I was first guided through the Old Medina in Fes by Hassan Radouane, the Moorish Art and Architecture professor at Al Akhawayn University. He was in the middle of several restoration projects and behind locked doors we saw amazing hotels, houses, hospitals, caravansarais, moques and bath houses in various states of re-repair.
It was incredible to learn the history of how they created the magnificent muqarnas (plaster 3D shapes like stalactites), or how the plaster had to be wet to carve easily, the art of the jig-saw like tiles, what the various rooms and spaces were used for, and the architectural etiquette rules.
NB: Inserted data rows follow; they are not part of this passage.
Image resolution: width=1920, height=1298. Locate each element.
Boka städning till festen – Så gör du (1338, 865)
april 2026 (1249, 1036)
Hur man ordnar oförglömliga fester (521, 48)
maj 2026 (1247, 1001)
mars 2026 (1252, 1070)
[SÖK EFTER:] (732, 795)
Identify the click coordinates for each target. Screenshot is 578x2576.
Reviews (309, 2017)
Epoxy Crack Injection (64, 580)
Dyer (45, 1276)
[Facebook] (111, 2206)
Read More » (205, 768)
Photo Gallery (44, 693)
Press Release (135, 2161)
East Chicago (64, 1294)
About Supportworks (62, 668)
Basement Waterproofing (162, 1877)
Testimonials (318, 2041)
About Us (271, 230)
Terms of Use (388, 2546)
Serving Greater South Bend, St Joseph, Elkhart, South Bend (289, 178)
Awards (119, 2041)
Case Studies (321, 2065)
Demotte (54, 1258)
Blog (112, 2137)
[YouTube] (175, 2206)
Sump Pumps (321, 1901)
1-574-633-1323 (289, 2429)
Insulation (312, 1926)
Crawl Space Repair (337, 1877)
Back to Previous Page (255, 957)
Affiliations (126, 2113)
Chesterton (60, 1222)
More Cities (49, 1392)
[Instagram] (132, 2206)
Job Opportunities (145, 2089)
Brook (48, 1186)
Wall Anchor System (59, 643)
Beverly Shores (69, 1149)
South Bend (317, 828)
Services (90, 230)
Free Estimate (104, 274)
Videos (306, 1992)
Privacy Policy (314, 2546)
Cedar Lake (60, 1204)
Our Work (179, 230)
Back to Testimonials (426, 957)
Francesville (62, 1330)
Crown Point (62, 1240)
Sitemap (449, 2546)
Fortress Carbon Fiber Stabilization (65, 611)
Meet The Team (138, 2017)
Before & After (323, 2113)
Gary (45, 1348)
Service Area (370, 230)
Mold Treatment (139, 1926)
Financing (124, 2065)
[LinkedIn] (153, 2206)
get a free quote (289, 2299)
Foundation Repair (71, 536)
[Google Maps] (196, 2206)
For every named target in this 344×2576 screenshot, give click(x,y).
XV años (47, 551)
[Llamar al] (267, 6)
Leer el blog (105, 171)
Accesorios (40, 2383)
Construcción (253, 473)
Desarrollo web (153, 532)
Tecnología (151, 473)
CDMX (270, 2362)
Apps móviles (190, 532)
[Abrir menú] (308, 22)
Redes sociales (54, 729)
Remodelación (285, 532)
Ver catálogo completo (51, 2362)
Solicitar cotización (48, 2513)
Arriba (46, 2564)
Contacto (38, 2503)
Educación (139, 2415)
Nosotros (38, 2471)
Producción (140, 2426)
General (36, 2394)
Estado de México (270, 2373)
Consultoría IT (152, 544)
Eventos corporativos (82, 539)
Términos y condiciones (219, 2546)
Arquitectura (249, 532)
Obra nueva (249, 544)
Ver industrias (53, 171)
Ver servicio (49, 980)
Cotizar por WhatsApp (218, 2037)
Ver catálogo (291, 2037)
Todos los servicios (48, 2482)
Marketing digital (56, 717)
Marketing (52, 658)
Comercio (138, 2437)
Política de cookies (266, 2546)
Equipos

Whether it was to create the home's peaceful cool oasis in the middle of the hot, dirty, desert-city streets with a fountain, or the two different door knockers for family and professional visitors (or women/men responses), the horse versus people doors, the meaning of the shapes and symbols, and the proximity of the bath house to the bakery in order to share the same fire.
The shopping was incredible -- little shops with beautiful blue and white pottery, old swords, junk shops, the ubiquitous Moroccan sahara scarves (which, when washed, turn everything the color of the dye!), and other crafts and souvenirs. The tannery in Fez is the size of several football fields, impressive with its bright colors, strong smells, ancient methods and gorgeous leather products resulting!
Oh, and the food... what I wouldn't give for some harira soup right now!